Abziehen mußt du 3. 5 V. Das kannst du mit einem OP machen der als
Subtrahierer geschalten ist. Die Abzuziehende Spannung kann mit einem
Pot Variabel zw. 0 u. Betriebsspannung eingestellt werden.
Viele Grüße
Was bringt es eigentlich, uralte Threads aus
der Schublade zu kramen?
Die Leute sind meistens sowieso nicht mehr im Forum
und wenn, dann haben sie das Problem nach 3 Jahren
ja wohl schon längst gelöst
Was bringt es eigentlich, auf jeden Thread zu antworten, auch wenn man
eigentlich nichts beizutragen hat?
Also, wenn man zwei ADCs (z.B. je 10 Bit) zur Verfügung hat sowie einen
DAC (im Beispiel 10 Bit, kann auch R2R-Leiter sein), kann man die
Auflösung verdoppeln (auf 20 Bit), von Ungenauigkeiten vielfältiger Art
einmal abgesehen:
Das Ausgangssignal hinter ADC1 wird mit dem DAC wieder nach analog
konvertiert, vom Eingangssignal abgezogen, auf einen fuer ADC2
sinnvollen Spannungsbereich verstärkt, und die Bits von ADC1 und ADC2
aneinandergehängt, nicht addiert.
Wozu die MAterialschlacht mit den teuren externen ADCs? Nimm doch den
Internen 10 bit und mittle die Werte (INT oder DOUBLE-Format). So kannst
du bei genügend Mittelwerten auch eine höhere Auflösung gewinnen. Bei
Atmel gibt's darüber auch eine Appnote, hab nur die Nr. grade nicht
parat.
Man kann die Aufloesung durch Mittelung erhoehen. Dies vorausgesetzt,
dass das Rauschen einer Gaussverteilung folgt. Die Aufloesung erhoeht
sich mit der Wurzel aus der Anzahl Samples. Dh mit 256 Samples ergibt
sich eine Verbesserun um Wurzel(256) = 16, oder 4 bit. Zumindest 3 bit
davon sollten nutzbar sein.
rene
Das ganze funktioniert aber nur für geringe Erhöhung .. also aus dem
internen 10-Bit lassen sich nicht (brauchbare) 16 Bit machen.

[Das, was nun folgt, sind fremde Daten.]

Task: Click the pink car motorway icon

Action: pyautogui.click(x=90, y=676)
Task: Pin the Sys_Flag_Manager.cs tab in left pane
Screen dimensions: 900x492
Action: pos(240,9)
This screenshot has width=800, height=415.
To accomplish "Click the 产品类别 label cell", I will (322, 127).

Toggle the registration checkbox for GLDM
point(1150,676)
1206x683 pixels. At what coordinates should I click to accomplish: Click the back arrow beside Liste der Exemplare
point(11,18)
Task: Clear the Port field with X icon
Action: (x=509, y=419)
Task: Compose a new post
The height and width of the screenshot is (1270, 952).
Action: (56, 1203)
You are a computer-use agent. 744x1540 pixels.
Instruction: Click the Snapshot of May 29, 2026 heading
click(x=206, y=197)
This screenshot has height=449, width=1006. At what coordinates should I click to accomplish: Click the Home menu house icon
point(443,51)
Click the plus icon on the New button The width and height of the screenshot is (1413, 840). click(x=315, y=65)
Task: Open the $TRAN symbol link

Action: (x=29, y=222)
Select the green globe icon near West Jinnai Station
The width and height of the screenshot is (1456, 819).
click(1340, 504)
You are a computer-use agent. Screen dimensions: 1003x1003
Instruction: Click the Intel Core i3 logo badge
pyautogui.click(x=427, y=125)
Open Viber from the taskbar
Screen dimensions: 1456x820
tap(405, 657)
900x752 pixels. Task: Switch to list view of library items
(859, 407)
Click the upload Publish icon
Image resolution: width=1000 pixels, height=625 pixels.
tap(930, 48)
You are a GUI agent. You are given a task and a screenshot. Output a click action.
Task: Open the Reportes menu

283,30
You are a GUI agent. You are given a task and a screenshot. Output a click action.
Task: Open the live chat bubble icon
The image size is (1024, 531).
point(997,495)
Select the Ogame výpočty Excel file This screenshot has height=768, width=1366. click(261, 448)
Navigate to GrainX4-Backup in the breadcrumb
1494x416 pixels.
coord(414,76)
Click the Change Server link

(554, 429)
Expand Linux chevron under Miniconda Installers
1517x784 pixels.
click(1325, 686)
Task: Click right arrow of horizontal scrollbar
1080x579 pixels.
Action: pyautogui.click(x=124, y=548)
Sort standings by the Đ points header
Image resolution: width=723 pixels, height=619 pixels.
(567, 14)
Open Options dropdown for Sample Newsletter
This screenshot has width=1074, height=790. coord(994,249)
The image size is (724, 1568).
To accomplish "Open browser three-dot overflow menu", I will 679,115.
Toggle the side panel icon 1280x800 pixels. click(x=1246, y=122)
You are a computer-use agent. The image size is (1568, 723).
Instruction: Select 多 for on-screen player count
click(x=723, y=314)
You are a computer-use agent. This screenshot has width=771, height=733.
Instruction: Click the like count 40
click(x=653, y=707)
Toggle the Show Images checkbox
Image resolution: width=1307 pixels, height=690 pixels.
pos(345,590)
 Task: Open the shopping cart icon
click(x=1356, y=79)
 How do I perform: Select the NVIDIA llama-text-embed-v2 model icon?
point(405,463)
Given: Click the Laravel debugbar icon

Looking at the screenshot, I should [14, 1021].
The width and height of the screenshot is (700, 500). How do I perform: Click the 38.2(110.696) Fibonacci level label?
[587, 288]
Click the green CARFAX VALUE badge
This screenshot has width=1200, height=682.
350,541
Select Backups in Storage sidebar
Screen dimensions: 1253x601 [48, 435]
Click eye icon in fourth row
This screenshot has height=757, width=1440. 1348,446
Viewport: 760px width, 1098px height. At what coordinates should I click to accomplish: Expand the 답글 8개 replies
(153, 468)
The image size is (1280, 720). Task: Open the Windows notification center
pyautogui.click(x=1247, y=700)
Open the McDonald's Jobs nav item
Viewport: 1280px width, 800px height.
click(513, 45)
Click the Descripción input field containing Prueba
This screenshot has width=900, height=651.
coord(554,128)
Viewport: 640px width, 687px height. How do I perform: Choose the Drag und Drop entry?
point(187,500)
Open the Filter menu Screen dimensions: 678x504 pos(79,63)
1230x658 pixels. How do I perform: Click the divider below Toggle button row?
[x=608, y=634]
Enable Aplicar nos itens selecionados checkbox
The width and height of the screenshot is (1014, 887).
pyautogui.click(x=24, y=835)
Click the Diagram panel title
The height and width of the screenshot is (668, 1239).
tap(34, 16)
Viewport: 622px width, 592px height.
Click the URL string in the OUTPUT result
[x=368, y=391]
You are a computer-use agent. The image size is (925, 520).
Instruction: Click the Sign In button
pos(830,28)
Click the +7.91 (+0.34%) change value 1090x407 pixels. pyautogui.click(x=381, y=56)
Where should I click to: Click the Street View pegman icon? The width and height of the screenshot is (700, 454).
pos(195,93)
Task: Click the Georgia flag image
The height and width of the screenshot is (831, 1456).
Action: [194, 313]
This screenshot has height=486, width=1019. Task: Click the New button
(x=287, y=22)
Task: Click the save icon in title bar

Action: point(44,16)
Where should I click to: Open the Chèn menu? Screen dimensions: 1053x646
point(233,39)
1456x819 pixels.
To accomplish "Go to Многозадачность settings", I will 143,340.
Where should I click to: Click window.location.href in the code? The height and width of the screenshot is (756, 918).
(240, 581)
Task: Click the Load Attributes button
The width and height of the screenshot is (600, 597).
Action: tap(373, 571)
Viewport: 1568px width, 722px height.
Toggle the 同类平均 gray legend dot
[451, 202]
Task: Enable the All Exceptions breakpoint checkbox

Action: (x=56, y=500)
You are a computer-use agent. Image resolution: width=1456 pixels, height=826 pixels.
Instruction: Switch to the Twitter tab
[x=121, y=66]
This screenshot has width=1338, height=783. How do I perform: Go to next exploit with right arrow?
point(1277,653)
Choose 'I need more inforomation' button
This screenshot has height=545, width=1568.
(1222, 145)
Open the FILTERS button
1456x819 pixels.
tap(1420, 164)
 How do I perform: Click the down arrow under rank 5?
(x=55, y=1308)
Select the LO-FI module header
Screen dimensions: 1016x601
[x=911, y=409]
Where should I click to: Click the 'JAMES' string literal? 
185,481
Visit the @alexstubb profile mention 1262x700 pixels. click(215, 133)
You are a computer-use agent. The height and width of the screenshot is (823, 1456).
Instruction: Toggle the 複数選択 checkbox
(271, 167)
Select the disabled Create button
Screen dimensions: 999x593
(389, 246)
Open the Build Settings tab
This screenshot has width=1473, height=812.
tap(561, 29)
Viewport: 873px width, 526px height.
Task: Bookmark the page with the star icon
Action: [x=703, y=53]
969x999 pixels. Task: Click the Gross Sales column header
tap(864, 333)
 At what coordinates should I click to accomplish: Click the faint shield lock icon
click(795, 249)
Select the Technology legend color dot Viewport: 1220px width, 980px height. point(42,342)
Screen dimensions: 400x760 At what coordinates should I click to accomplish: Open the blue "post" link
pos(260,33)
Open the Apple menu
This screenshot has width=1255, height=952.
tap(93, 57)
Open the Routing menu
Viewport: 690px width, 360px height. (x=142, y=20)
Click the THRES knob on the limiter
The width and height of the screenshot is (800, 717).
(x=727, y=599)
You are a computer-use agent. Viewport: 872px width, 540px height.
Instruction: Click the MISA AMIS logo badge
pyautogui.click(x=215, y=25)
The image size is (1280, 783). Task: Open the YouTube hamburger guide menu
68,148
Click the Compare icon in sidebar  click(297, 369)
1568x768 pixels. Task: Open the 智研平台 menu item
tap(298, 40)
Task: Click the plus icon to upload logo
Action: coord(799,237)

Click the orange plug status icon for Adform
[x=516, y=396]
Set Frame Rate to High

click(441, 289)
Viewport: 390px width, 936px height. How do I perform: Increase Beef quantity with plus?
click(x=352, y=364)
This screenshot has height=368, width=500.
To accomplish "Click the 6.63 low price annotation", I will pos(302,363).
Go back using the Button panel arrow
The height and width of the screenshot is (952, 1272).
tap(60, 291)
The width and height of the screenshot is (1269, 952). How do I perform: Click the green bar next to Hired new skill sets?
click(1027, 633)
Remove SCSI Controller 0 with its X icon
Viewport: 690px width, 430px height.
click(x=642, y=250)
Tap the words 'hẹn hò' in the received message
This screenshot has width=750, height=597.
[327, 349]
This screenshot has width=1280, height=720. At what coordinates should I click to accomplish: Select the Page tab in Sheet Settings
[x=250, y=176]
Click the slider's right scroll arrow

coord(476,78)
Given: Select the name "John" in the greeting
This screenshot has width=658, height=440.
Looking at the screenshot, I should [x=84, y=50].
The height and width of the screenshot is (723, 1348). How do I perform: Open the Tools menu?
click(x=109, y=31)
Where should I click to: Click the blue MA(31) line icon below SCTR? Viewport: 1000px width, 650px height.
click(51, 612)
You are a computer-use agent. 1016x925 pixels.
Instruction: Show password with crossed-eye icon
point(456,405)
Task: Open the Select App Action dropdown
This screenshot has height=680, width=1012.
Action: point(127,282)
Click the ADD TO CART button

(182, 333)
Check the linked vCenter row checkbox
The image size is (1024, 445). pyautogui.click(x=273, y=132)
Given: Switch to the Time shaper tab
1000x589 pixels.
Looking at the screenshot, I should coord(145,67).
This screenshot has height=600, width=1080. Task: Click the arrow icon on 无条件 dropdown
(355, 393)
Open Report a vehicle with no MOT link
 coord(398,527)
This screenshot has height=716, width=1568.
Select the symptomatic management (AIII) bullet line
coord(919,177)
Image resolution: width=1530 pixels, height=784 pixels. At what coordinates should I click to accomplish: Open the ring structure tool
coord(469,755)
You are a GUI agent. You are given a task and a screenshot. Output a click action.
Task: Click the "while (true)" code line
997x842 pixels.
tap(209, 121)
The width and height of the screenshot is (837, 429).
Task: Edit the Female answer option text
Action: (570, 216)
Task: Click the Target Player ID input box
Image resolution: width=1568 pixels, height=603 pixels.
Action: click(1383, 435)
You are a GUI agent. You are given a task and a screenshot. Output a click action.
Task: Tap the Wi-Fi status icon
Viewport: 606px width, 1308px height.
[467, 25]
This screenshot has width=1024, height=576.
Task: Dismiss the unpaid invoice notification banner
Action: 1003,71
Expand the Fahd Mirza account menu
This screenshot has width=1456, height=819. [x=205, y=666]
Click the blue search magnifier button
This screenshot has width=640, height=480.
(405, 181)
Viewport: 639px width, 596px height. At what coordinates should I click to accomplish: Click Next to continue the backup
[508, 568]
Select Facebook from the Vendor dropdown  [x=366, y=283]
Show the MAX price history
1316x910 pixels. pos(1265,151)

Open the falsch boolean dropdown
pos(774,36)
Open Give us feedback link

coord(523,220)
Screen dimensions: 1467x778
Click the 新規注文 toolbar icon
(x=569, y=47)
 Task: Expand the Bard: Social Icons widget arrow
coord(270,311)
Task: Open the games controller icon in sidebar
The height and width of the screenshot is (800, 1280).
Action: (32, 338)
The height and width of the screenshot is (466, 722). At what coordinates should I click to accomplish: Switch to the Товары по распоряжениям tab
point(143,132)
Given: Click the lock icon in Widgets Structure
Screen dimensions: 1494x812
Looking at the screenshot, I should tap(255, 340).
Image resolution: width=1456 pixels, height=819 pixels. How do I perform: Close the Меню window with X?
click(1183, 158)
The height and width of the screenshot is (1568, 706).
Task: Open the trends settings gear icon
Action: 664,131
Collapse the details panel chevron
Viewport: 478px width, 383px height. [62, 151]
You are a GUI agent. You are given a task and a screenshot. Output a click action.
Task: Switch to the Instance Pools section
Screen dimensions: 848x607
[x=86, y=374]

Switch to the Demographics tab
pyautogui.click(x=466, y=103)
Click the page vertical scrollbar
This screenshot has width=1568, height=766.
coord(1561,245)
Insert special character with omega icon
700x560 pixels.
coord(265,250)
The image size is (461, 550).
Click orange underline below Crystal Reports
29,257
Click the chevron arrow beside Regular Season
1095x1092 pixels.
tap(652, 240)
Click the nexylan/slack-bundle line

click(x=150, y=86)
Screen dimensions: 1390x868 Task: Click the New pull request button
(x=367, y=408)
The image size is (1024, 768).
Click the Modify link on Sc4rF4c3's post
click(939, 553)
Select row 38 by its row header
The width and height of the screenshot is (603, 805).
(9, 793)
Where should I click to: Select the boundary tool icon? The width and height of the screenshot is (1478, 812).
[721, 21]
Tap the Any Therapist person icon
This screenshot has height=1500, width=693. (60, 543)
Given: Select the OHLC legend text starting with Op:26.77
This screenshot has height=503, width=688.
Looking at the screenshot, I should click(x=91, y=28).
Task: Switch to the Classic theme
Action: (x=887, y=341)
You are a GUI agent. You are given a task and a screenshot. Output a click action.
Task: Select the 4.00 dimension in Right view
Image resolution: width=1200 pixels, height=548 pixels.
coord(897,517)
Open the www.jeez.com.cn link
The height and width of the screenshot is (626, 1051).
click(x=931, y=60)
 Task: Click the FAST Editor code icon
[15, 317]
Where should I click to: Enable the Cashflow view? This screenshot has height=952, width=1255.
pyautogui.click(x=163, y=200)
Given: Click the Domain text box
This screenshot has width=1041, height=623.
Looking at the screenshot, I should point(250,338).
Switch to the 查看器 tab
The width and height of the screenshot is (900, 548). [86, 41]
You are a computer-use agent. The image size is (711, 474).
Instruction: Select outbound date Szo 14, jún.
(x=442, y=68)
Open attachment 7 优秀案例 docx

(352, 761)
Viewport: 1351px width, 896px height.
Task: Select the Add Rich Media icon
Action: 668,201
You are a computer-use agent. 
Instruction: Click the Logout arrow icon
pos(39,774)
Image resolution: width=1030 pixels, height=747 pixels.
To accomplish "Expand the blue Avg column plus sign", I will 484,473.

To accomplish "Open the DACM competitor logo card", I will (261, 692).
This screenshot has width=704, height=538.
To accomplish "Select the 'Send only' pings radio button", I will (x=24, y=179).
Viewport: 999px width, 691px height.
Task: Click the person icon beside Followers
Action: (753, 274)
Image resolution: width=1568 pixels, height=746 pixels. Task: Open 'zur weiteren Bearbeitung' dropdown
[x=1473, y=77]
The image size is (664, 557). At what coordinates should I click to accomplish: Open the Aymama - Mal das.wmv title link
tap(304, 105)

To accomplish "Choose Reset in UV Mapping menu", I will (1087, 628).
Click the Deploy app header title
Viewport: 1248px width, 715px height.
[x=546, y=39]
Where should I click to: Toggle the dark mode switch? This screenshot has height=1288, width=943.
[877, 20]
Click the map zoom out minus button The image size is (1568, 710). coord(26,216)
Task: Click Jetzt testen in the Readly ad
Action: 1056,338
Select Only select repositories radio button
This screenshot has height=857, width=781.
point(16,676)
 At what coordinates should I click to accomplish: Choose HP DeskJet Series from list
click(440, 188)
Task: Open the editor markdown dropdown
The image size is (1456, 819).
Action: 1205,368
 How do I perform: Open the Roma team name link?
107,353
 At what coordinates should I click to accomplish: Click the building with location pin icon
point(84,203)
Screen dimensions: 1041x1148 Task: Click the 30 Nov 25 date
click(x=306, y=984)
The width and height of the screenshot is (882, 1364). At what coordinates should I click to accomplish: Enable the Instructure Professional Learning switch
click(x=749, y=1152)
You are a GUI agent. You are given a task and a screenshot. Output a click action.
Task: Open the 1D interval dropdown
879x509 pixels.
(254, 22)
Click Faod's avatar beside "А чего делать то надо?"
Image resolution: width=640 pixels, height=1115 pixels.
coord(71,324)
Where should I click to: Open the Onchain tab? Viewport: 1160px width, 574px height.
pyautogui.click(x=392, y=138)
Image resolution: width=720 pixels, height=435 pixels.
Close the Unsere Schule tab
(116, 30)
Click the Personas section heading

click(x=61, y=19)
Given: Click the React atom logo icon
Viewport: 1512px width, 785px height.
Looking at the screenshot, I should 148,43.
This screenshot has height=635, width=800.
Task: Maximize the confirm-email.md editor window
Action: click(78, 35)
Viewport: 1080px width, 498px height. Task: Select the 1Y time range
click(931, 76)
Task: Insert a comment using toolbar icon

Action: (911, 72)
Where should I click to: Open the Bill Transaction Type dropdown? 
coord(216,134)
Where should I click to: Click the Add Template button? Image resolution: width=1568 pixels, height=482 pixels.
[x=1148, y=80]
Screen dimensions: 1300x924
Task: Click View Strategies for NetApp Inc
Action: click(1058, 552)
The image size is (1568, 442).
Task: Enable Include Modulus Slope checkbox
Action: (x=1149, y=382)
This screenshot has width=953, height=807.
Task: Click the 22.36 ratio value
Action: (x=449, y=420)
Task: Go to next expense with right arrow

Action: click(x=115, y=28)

Habs gerade diese Woche schmerzlich eingestehen müssen. Problem an dem
ganzen ist schlussendlich die größer werdende Nichtlinearität (nicht nur
offset und gain-fehler).
aber für 2-3 bit gehts super.
Motorola hat mal eine AN rausgegeben, die Auflösung mit zwei externen
Operationsverstärkern zu erhöhen. Schaffe effektive 18bit bei Verwendung
von
2x 8bit ADC und 1x PWM. Der PWM/ADC ist kalibriert, das heisst, die
SW kennt die Linearitätsfehler des PWM.
Habe das mit einem 24bit DAC verifiziert, 18bit sind drinn,
mit Mittelwertsbildung und etwas Filterung sind auch 20bit realisierbar.
Solltest du die AN nicht finden, schreib mir eine private Message,
dann suche ich sie raus.
Man kann mit einem Rauschgenerator (oder Pseudozufallsgenerator) in
Größenordnung der Quantisierung die Auflösung vervielfachen, wenn der
ADC schneller ist als man ihn braucht: überabtasten und dann mitteln.
Achtung: systematische Fehler wie Nichtlinearitäten werden dadurch
natürlich nicht kleiner, aber um z.B. wie beim Höhenmesser auch kleine
relative Änderungen verfolgen zu können, ist es ganz brauchbar.